Aim of the task:
Starting from the line containing "Viewport: 464px width, 315px", write out the rest of the entries exactly, through the final line, including nothing else.

Supplied entries:
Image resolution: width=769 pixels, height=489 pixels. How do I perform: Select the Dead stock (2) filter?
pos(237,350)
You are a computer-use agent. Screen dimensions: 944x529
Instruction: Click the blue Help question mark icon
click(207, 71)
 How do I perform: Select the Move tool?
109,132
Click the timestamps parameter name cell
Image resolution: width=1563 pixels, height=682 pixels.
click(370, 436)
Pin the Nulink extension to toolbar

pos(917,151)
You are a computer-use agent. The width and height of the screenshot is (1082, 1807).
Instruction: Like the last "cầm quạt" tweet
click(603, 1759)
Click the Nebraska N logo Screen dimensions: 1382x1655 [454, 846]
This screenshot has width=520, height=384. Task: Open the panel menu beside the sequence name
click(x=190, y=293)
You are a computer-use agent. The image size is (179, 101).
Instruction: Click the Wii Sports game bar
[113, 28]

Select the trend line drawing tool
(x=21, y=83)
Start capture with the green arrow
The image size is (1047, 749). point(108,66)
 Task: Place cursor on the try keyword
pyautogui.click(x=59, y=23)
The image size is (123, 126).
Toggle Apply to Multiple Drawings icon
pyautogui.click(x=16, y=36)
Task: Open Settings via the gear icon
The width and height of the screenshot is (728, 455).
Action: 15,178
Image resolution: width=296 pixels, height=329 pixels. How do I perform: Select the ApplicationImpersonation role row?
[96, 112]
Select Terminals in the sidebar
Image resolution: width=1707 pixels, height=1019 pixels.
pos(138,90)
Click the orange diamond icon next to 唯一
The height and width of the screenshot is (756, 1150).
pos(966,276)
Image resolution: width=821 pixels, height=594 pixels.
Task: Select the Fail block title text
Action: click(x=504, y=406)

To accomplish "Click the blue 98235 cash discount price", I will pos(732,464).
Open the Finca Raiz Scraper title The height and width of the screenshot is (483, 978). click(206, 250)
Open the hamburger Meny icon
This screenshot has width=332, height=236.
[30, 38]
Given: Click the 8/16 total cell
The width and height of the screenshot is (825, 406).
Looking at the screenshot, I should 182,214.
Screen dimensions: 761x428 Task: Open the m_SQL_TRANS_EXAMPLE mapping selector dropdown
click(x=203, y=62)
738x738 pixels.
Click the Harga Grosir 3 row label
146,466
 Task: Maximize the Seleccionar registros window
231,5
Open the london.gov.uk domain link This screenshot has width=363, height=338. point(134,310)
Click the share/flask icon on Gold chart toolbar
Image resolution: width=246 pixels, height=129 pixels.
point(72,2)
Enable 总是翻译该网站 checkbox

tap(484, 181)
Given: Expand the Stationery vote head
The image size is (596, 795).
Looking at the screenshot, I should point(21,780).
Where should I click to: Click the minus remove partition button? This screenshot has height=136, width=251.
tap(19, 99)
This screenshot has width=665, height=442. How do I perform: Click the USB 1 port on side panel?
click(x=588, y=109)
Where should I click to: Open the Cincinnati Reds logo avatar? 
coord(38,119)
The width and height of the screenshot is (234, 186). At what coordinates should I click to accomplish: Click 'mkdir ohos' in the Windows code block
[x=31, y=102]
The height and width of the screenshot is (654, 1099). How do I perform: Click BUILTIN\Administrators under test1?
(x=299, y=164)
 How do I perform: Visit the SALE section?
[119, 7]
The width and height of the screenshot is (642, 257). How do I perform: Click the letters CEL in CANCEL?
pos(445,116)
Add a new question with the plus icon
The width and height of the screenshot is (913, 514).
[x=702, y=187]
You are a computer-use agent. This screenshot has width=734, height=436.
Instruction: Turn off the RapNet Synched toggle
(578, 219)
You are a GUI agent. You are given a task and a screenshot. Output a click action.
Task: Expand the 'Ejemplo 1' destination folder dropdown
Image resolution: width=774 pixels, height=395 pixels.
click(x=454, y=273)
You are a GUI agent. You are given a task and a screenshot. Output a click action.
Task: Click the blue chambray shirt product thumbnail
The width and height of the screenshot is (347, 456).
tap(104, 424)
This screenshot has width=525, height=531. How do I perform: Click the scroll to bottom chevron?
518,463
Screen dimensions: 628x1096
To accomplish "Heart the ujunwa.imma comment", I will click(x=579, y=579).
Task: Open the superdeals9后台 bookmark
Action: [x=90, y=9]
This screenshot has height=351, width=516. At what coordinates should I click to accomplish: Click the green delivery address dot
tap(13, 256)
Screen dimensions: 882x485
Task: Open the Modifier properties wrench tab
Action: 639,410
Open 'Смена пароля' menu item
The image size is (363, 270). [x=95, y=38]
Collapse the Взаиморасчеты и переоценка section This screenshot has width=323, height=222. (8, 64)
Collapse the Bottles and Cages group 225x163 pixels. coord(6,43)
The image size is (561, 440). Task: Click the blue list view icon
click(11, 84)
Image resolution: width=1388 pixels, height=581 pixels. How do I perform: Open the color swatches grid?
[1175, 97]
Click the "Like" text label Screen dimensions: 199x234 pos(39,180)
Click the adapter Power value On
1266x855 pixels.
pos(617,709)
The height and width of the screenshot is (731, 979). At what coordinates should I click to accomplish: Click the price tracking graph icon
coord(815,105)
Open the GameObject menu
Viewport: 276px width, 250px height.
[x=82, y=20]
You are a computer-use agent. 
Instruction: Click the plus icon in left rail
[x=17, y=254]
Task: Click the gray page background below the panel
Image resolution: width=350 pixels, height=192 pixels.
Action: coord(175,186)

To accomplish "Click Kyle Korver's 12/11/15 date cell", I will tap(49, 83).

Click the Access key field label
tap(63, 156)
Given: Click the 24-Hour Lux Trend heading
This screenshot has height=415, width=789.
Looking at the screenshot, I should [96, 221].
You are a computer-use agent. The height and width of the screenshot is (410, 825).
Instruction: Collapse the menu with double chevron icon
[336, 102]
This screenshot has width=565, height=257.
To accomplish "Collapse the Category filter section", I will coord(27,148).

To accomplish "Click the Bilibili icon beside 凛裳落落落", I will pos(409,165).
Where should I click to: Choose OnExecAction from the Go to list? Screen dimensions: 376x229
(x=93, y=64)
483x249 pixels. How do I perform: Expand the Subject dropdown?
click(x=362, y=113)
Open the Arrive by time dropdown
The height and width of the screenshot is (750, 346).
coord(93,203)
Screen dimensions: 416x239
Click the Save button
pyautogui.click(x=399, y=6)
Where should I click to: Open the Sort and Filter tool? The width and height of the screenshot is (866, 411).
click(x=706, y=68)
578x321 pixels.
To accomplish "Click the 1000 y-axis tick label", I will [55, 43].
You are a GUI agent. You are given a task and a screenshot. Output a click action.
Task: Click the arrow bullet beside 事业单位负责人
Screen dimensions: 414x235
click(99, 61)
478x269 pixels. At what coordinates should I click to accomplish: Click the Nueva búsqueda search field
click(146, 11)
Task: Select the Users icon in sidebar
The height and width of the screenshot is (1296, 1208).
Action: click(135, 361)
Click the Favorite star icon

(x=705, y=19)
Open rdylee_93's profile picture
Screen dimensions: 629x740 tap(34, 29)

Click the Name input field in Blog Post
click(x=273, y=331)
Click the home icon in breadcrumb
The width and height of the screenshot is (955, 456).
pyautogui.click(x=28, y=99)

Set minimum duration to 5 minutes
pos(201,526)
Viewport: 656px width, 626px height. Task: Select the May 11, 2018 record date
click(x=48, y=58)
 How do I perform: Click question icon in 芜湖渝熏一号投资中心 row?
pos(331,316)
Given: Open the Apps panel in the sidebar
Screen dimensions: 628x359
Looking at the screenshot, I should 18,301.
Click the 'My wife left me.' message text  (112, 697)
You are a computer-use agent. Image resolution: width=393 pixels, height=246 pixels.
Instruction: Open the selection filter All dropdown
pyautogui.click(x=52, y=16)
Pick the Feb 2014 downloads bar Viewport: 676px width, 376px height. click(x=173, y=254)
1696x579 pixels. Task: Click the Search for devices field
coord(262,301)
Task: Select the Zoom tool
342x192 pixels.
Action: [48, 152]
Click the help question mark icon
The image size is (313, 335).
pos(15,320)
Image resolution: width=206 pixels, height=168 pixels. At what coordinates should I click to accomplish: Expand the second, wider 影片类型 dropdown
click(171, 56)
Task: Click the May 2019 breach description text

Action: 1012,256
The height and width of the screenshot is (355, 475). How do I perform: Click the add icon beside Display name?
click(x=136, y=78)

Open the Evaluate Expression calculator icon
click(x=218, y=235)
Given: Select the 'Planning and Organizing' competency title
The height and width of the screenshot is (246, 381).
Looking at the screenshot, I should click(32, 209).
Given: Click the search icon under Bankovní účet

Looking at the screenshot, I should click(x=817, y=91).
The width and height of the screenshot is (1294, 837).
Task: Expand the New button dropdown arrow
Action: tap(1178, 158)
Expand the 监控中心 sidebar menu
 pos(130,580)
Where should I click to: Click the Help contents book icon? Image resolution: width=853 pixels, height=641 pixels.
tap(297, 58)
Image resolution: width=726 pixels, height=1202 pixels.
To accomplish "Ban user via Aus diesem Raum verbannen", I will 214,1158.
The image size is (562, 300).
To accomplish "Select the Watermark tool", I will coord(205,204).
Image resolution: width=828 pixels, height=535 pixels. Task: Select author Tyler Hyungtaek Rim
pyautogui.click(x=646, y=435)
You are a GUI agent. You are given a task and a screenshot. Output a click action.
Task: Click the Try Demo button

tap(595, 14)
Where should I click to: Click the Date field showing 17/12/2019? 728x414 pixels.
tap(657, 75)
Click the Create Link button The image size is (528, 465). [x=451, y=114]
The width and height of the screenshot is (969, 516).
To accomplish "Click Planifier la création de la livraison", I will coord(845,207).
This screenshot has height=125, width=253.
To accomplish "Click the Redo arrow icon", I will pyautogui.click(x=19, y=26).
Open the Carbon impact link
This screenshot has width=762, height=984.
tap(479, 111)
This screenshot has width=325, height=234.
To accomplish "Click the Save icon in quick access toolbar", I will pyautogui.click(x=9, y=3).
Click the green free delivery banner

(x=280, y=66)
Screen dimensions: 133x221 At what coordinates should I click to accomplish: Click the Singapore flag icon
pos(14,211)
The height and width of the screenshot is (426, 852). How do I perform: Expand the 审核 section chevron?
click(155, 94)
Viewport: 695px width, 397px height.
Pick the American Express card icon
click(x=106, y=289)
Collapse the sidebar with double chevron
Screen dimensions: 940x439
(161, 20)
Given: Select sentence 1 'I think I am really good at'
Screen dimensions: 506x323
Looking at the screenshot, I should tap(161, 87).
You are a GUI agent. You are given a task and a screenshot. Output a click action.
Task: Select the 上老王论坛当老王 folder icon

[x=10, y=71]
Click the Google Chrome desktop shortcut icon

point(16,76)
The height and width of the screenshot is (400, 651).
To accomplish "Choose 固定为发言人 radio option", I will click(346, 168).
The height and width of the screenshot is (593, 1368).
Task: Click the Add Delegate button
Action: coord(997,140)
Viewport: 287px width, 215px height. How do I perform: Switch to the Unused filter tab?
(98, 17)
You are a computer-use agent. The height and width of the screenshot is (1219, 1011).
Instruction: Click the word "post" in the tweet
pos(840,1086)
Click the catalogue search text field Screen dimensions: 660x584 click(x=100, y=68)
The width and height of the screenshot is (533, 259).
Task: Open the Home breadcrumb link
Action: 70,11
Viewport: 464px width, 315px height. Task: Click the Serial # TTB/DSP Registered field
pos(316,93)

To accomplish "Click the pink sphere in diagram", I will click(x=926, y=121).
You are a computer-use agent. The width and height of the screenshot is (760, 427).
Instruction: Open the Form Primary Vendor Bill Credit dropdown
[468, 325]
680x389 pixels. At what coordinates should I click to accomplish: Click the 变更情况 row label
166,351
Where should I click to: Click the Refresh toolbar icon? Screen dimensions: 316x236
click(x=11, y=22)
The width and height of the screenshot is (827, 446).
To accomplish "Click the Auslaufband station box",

Task output:
Viewport: 464px width, 315px height. Task: Click the Serial # TTB/DSP Registered field
pos(316,93)

To accomplish "Click the pink sphere in diagram", I will click(x=926, y=121).
You are a computer-use agent. The width and height of the screenshot is (760, 427).
Instruction: Open the Form Primary Vendor Bill Credit dropdown
[468, 325]
680x389 pixels. At what coordinates should I click to accomplish: Click the 变更情况 row label
166,351
Where should I click to: Click the Refresh toolbar icon? Screen dimensions: 316x236
click(x=11, y=22)
The width and height of the screenshot is (827, 446).
To accomplish "Click the Auslaufband station box",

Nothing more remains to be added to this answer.